Elmont, Franklin Square residents to gather at Rath Park for ceremony on Sunday


The Franklin Square and Munson Fire Department will hold a Sept. 11 remembrance ceremony on Sunday, at 6 p.m., at the 9/11 Memorial in Rath Park, to honor those who died in the terrorist attacks in 2001.

“This year, we remember the tragic events that occurred 20 years ago on September 11th, 2001,” the department wrote in an Aug. 17 Facebook post urging community members to attend the event. “Join the Franklin Square & Munson Fire Dept as we honor those that were lost on that [fateful] day.”

“The ceremony is for honoring the victims of 9/11,” said Frank Culmone, treasurer of the Franklin Square Civic Association. “Those who perished that day, those who have been sick and have perished since, those who are still sick, and all of the families that went through it — that’s who we want to honor most.”

“Just to honor those who made the ultimate sacrifice,” added Dominick Labianca, chief of the Fire Department. “The innocent people murdered that day for no reason. To resolve that we will never forget them.”

Labianca, who worked at ground zero for over a month after the attacks, added that it was important to never forget that the best and the worst of humanity was on display that day. The best, he said, banded together to save as many people as possible at the World Trade Center, while the worst senselessly killed nearly 3,000 people.

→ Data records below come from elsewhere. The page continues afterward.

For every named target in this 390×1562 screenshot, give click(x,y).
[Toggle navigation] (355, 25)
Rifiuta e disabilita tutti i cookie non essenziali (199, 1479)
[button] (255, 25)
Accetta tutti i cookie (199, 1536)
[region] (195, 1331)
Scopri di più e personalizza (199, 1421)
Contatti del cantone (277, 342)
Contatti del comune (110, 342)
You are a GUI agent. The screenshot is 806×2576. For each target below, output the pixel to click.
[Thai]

The hour-long ceremony will include a reading of the names of residents of Franklin Square and nearby communities who died in the attacks. Roses will be placed next to the plaques at the memorial bearing their names. The memorial recently received a Sept. 11 remembrance banner from the civic association, part of the group’s hometown heroes program.

“They were all heroes,” Culmone said of those who died on 9/11.

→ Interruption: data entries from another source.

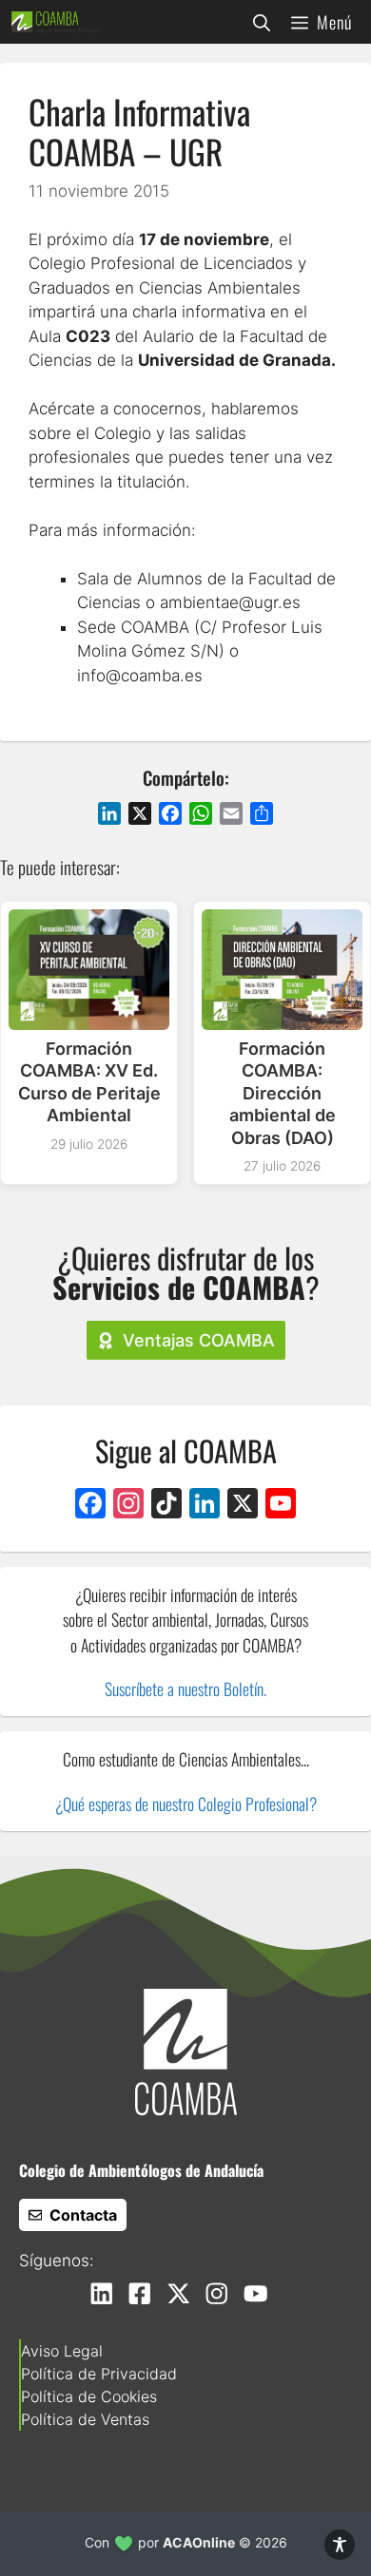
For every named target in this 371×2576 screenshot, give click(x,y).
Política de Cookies (89, 2396)
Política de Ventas (85, 2419)
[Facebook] (90, 1505)
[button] (262, 22)
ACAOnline (199, 2542)
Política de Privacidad (99, 2373)
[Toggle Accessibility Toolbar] (339, 2545)
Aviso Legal (62, 2350)
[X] (243, 1505)
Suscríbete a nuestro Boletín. (185, 1688)
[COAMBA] (55, 22)
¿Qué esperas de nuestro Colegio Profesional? (186, 1803)
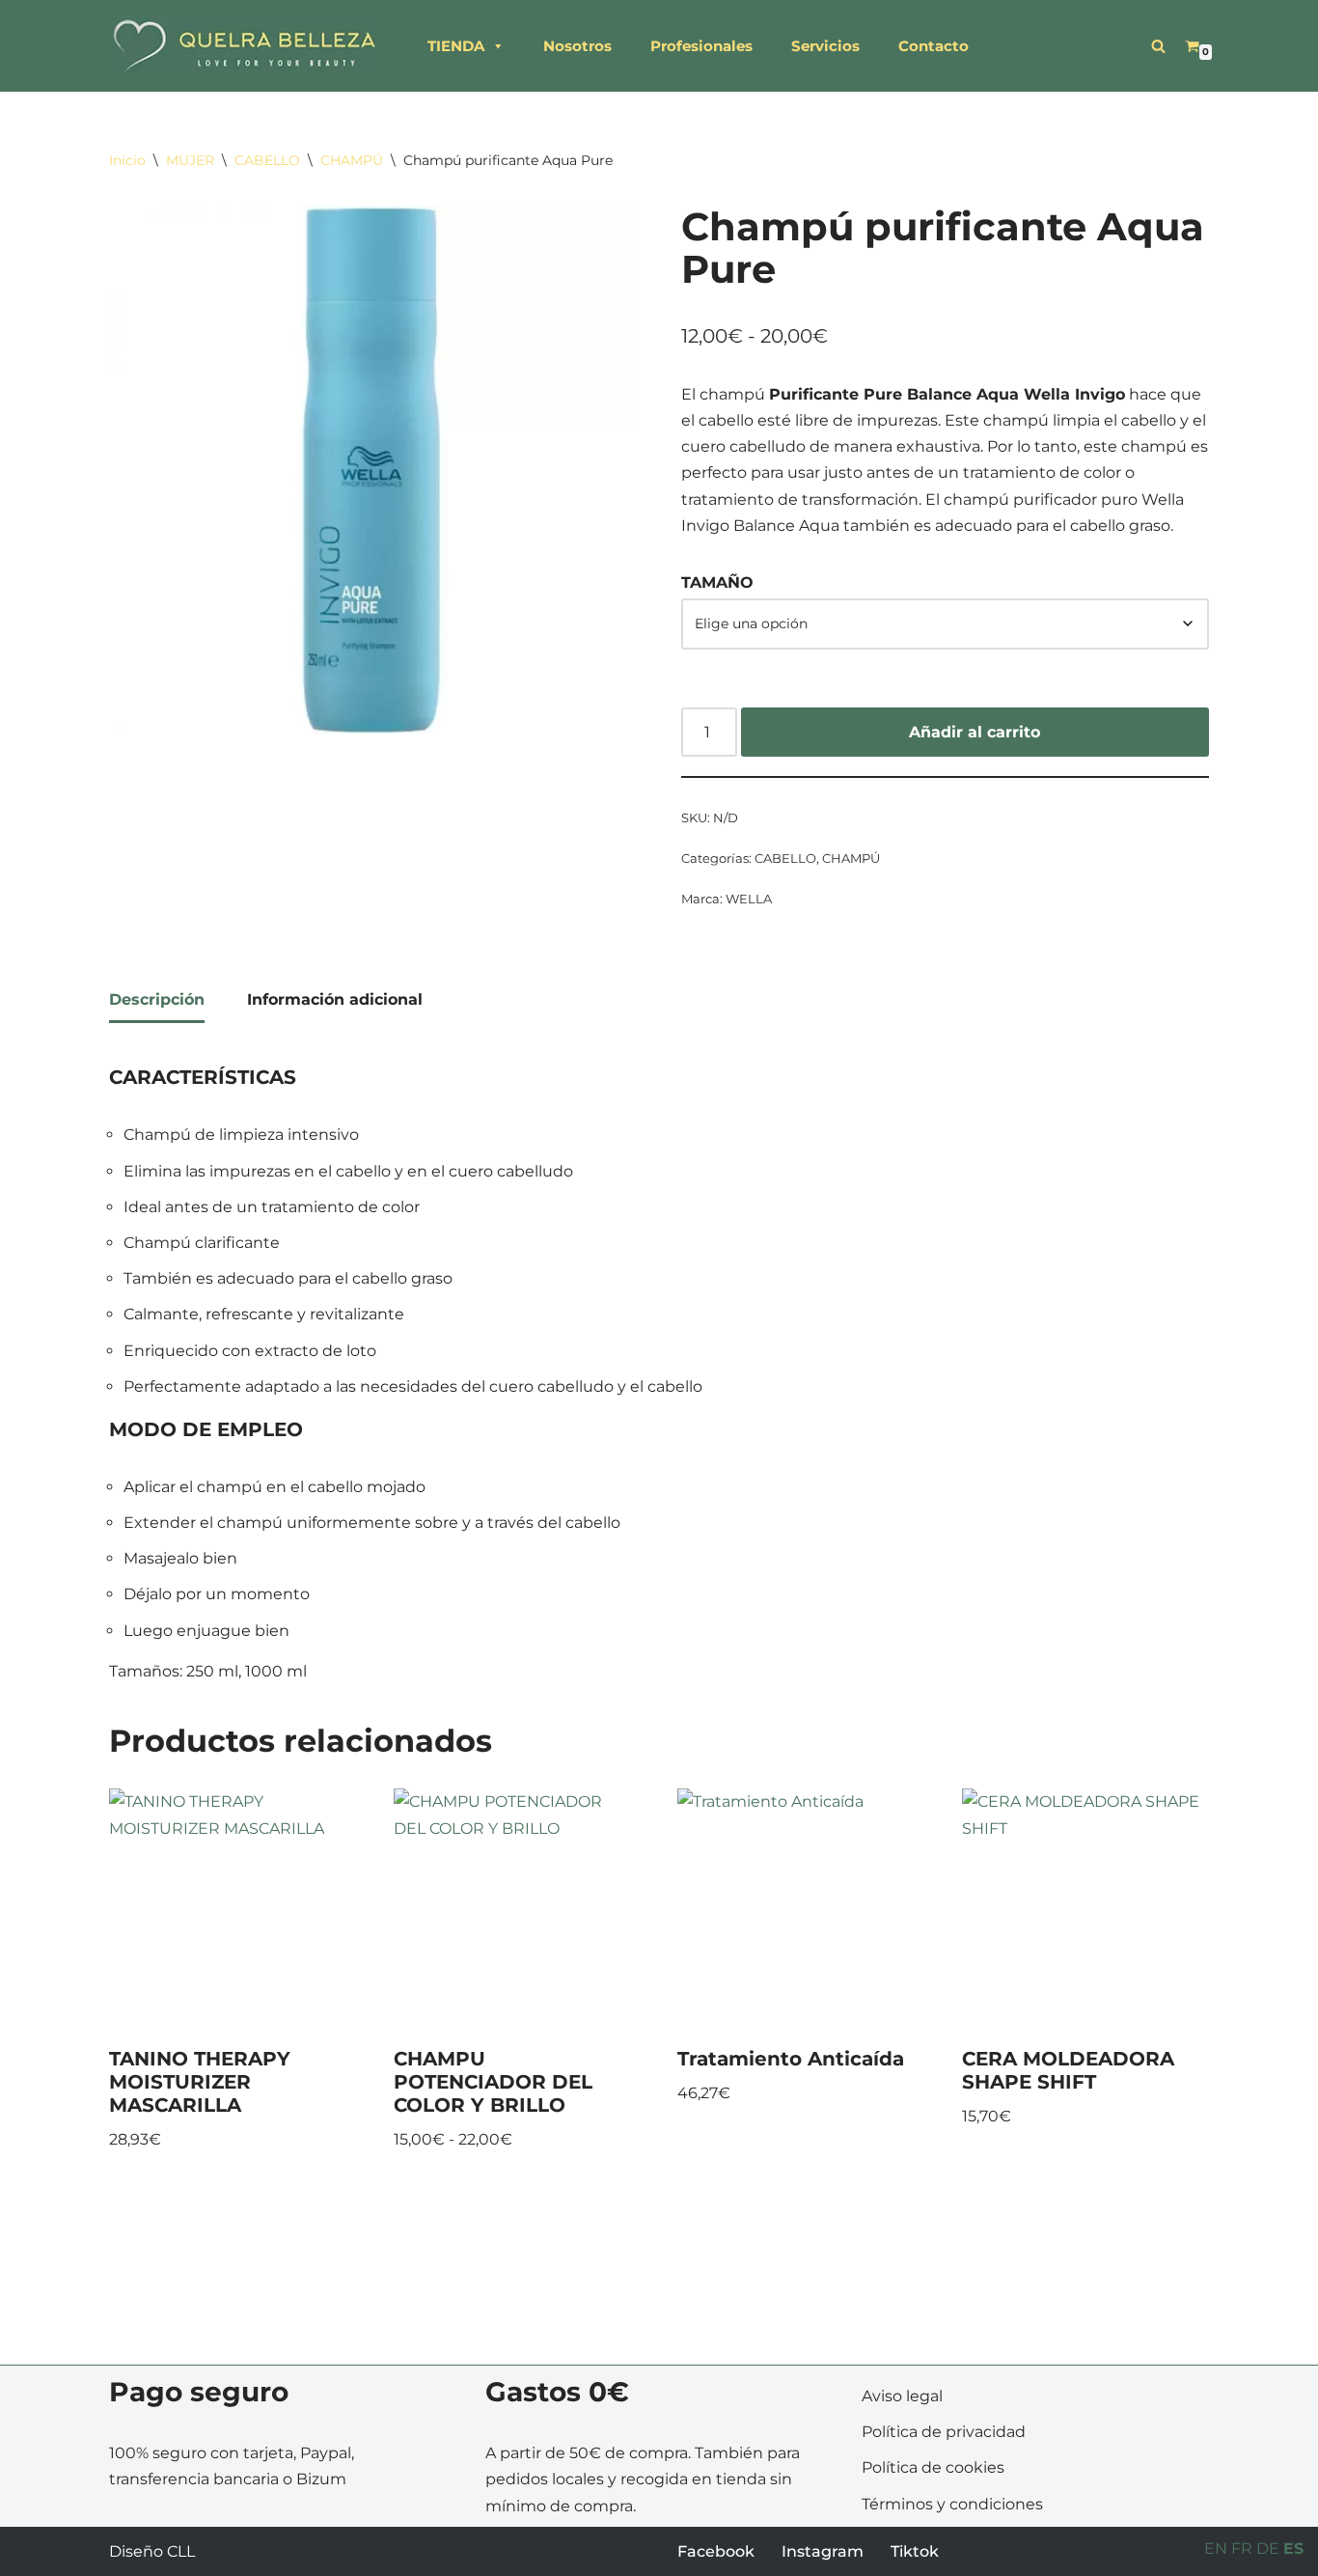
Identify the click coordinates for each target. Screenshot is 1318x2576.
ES (1293, 2548)
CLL (181, 2551)
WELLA (749, 898)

“It should be taught to every child,” Phil Malloy, a civic association board member, said of the attacks. Malloy, who became ill after working at ground zero, helped secure steel from the World Trade Center that is part of the memorial.

“It’s just a memory that never goes away,” said Kathy Musgraves, captain of Fire Police Company #1 and adviser to the Fire Department’s Explorer Post 710. Musgraves, who was working at an eastern Long Island hospital at the time of the attacks, remembered that the patients she was serving, both elderly and young, were “horrified.”

“It’s something that we will never forget,” said Adrienne McKenna, correspondence secretary for the civic association. “We have to always remember that day in our history. Especially for those of us who lived through that day.”

“Having experienced the event firsthand,” McKenna added, “I just want people to never forget. It was definitely a dark day for our country, and a lot of people suffered personal losses.”

The ceremony, she said, should serve as a reminder of the sense of national unity and patriotism many across the country felt in the wake of the attacks. “Everybody bonded together,” McKenna said. “I don’t remember experiencing anything else like that. You just want to feel that patriotism.”

“Twenty years later, and it still affects people,” Culmone said. “The community still can feel that feeling; it was like a gut punch to everybody.”

“It serves as a constant reminder about all that is great about our country,” Labianca said, “and that freedom comes at a price.”